WORK TO BE COMPLETED: Read through the material below and copy each line in which the word "Select" occurs.

TASK MATERIAL:

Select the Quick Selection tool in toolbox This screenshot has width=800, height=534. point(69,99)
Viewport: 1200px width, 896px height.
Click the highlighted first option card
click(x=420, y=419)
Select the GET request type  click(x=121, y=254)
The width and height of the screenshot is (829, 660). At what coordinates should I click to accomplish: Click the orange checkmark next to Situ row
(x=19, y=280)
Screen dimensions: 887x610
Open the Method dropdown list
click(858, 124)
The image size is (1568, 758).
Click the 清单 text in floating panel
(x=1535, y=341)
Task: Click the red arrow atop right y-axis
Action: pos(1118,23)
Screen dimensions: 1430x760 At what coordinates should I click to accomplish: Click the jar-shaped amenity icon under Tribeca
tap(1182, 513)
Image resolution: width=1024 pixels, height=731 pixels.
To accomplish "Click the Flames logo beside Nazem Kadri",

RESPONSE TO THIS TASK:
Select the Quick Selection tool in toolbox This screenshot has width=800, height=534. point(69,99)
Select the GET request type  click(x=121, y=254)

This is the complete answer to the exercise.